A news report about the Ironman Philippines 70.3 triathlon race last week caught my attention. A relay participant, Ramon Igana, Jr., 44 years old, died during the bike portion of the event and autopsy findings suggested that acute pulmonary embolism was the cause.
Reporting on the event does not make mention of previous medical problems, but the victim’s wife, a physician, reported that Igana felt well on the morning of the race. Witnesses reported that Igana was seen wobbling on the bike and appeared pale shortly before he suddenly fell to the ground. I can’t find mention of the resuscitation efforts on the scene, but he was taken to a nearby hospital where he was pronounced dead on arrival.
Let’s quickly review the medical issue of pulmonary embolism. This is a condition in which blood clots form somewhere in the body’s venous system (deep venous thrombosis, or DVT), become dislodged, and are carried with the bloodflow to the right side of the heart. From there, the blood and blood clots are pumped to the pulmonary arteries which carry blood flow to the lungs. The blood clot(s) become lodged in the branches of the pulmonary arteries, impairing proper blood flow to the lungs. This process is called thromboembolism. And when it occurs suddenly, we call the problem acute pulmonary embolism.

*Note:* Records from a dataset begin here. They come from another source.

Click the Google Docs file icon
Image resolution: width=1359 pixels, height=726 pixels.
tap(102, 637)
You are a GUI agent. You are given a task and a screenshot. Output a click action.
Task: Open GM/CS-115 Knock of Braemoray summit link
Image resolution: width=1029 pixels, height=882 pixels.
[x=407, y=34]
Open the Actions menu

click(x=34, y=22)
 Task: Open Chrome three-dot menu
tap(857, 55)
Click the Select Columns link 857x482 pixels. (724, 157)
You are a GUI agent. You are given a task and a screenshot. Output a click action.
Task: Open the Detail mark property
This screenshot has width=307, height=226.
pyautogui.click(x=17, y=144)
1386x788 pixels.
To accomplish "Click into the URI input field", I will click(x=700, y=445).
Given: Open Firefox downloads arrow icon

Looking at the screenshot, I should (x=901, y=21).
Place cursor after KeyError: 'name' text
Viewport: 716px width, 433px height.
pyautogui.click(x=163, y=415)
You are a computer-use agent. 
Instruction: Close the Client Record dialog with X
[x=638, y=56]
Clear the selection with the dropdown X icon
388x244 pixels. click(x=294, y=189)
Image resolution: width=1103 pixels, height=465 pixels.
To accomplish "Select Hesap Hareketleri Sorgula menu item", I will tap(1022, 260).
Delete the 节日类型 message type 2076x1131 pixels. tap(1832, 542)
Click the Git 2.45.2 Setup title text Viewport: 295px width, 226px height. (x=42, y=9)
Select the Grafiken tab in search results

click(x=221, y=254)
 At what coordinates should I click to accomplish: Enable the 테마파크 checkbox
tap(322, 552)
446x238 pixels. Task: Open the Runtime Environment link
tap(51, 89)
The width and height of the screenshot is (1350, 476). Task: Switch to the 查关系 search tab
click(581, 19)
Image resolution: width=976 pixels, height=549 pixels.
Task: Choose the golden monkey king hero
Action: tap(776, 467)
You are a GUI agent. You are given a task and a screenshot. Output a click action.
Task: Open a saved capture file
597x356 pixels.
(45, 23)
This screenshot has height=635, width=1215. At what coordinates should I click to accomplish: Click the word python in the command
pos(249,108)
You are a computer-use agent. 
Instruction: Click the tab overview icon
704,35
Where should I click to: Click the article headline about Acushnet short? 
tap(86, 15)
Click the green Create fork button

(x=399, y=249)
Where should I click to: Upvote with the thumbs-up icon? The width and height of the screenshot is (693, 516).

Pulmonary embolism produces several symptoms, depending upon the severity, or amount of blood clot that becomes deposited in the lungs. Shortness of breath, increased heart rate, and chest pain or discomfort are common symptoms. In serious cases, there can be almost complete obstruction to blood flow in the lungs, and this can lead to fatal cardiac arrest. The diagnosis is usually established by chest CT scan and the conventional treatment is with blood thinning medications (eg, heparin, Coumadin) to prevent additional blood clots from forming.
But interestingly, although pulmonary embolism is responsible for as many as 200,000 deaths per year in the United States, this is a very uncommon problem for athletes. We know that the risk factors for the development of DVT, the precursor for pulmonary embolism, include immobilization, a diagnosis of cancer, or previous history of DVT–and all of these would be relatively uncommon among active athletes. But it can occur. Professional tennis player, Serena Williams, is the most recent high-profile athlete to be affected by pulmonary embolism and her story has been shared widely in the popular press.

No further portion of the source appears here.